White Saviours, Global Inequality and the Unsung Heroes

I have a confession to make. I was what you might call a “voluntourist” as a young man attaining his education. I’ve been out in poor communities in Asia and Africa, teaching English, playing with and taking care of kids and studying the activities of elephants and other animals for wildlife conservation research. For anyone familiar with the terms “voluntourist” and “white saviour”, you’re already familiar with the image of a privileged late-teen with no clue about the harsh realities of life outside their bubble. These romantic youths waltz into marginalised villages and dilapidated slums, they lay some bricks somewhere, paint some walls, take a selfie with some cute children and go home to rave to their friends and families about all the great work they’ve been doing abroad. Meanwhile, this is all done under the subconscious presumption that because they are from the west, they are going to add value to the communities they momentarily penetrate.

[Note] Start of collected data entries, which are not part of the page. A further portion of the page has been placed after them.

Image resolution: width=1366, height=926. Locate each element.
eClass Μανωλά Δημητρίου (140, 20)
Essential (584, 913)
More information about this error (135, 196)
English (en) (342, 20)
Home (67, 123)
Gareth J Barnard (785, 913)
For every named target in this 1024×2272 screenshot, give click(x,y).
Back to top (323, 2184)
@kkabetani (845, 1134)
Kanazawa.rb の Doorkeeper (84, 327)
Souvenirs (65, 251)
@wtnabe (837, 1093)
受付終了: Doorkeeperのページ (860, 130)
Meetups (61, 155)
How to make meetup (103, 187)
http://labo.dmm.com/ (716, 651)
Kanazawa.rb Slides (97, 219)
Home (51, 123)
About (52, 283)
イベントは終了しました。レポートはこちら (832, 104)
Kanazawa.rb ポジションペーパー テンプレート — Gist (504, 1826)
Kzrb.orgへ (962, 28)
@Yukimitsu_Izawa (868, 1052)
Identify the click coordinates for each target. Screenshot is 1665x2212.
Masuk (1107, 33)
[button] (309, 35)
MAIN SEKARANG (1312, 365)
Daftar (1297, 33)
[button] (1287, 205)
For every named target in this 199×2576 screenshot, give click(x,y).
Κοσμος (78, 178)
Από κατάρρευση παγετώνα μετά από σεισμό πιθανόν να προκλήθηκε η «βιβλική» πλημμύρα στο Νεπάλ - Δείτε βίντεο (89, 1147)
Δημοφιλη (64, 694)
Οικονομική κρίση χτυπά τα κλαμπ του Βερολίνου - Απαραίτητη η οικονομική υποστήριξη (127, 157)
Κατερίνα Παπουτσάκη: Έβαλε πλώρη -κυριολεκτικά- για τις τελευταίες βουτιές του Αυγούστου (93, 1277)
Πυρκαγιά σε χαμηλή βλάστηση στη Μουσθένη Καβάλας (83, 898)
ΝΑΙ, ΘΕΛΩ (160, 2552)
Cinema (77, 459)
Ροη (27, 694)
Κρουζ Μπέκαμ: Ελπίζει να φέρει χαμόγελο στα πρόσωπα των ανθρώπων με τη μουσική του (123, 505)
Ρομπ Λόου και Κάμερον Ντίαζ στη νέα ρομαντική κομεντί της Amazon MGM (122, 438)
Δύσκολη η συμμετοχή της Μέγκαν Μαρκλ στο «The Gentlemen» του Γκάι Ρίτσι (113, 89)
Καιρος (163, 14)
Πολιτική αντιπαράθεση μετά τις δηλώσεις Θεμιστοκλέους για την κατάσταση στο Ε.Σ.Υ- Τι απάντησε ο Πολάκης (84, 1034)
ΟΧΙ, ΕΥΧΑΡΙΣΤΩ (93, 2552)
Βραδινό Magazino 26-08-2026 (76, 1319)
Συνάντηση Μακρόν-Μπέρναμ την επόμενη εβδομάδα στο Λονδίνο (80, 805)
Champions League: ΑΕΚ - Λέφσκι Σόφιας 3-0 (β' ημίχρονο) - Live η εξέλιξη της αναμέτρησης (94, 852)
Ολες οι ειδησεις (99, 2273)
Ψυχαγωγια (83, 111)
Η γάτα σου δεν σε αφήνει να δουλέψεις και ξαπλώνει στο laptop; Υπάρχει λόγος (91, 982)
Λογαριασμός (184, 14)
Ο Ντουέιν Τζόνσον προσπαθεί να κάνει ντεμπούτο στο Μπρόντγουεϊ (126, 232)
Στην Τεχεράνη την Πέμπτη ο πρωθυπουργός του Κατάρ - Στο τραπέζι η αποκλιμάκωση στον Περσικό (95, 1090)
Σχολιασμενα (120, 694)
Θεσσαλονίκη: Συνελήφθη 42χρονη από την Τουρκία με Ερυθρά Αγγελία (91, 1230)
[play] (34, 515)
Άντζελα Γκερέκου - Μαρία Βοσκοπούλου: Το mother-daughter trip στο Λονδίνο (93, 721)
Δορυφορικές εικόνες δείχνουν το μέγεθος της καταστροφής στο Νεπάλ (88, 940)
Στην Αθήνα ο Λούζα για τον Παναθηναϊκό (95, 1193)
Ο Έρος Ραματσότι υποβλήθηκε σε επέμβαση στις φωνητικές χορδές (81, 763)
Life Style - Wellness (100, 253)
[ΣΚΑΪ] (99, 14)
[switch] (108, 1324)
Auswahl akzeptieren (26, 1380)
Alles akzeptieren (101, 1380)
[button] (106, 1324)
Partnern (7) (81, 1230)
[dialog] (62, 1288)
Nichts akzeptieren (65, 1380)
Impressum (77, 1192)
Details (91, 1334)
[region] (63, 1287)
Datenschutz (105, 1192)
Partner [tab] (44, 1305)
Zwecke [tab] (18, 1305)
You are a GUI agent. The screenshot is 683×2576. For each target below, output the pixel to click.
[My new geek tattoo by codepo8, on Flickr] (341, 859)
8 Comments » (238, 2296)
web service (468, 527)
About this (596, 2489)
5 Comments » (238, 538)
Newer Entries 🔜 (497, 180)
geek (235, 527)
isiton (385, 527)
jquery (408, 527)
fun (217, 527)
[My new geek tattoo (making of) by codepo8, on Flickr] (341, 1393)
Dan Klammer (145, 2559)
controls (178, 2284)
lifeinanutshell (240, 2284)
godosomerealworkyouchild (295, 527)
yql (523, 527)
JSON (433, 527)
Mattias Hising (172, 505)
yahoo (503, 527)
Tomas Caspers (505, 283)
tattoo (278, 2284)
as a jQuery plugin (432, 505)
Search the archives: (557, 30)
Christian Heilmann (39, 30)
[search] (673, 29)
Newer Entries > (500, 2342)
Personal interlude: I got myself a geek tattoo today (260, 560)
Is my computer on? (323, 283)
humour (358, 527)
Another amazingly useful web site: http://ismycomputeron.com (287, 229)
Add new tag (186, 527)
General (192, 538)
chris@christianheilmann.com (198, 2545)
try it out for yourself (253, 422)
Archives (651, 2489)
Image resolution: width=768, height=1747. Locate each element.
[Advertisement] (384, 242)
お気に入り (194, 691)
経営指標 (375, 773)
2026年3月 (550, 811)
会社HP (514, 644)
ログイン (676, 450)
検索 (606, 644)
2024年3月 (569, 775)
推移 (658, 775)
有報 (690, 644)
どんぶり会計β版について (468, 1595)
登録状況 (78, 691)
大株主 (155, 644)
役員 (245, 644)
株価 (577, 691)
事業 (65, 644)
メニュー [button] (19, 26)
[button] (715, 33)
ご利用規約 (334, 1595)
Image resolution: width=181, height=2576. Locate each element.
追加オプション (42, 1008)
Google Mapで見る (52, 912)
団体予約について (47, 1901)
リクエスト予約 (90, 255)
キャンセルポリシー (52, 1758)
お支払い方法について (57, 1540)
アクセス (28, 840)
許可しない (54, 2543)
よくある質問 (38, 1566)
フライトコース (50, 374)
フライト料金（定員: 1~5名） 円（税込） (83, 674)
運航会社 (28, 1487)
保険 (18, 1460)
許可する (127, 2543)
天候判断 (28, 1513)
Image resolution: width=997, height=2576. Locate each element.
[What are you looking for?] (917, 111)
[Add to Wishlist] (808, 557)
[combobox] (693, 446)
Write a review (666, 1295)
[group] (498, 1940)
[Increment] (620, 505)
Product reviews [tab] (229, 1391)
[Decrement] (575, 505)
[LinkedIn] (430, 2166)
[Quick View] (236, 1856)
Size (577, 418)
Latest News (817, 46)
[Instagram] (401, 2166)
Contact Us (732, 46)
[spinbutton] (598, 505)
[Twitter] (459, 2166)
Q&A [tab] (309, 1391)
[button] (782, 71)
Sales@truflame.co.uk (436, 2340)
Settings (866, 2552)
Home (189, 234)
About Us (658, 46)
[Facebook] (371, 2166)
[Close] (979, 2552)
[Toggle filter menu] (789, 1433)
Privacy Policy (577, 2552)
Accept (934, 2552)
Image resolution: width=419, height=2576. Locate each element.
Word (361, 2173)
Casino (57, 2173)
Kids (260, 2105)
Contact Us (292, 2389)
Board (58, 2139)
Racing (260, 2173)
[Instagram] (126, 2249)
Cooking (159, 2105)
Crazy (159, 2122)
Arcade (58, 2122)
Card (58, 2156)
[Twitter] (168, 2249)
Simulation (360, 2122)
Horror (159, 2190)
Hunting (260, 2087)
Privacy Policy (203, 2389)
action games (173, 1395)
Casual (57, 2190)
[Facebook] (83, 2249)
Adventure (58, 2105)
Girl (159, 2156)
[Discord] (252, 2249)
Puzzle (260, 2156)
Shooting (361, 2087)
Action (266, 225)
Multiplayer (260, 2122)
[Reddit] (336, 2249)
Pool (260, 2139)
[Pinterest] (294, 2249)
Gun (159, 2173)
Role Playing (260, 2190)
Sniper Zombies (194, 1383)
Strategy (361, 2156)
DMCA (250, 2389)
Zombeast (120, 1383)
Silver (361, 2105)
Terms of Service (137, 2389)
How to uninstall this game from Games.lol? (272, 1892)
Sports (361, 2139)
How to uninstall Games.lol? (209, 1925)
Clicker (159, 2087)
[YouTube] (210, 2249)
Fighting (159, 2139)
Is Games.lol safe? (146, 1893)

Image provided by SAIH Norway

What’s intriguing is that on some level, many (not all) locals actually buy into this presumption and welcome their would-be white saviours with open arms. The voluntourists are treated with hospitality, civility and in some cases adoration! I have no doubt that the emotional weight of these interactions is genuine and real especially for the local children who don’t know any different, it’s a beautiful thing to see people from different cultures coming together and enjoying something universal that can cross language barriers and socio-political differences. However, these positive interactions can have the unwanted side-effect of propagating the deadly assumption that western (white majority) countries are superior. In countries like Thailand, white skin is considered more beautiful, white becomes synonymous with glamorous, intelligent and, most importantly, rich.

Growing up, I can’t help but feel sad about the reality that around the world, people are taught to worship money and excess. We aspire to be like Kim and Kanye; living in luxury, switching off our brains, and perfecting our outward image without any love for what’s underneath. What a sad existence, it still baffles me that so many people want some version of that selfish and frankly meaningless lifestyle. When Kanye West and Donald Trump leave this earth, will they leave it better than how they were born into it? Will they even care?



Trump’s 2018 quote perfectly represents the exclusivity of the rich, looking down on the world’s poorest.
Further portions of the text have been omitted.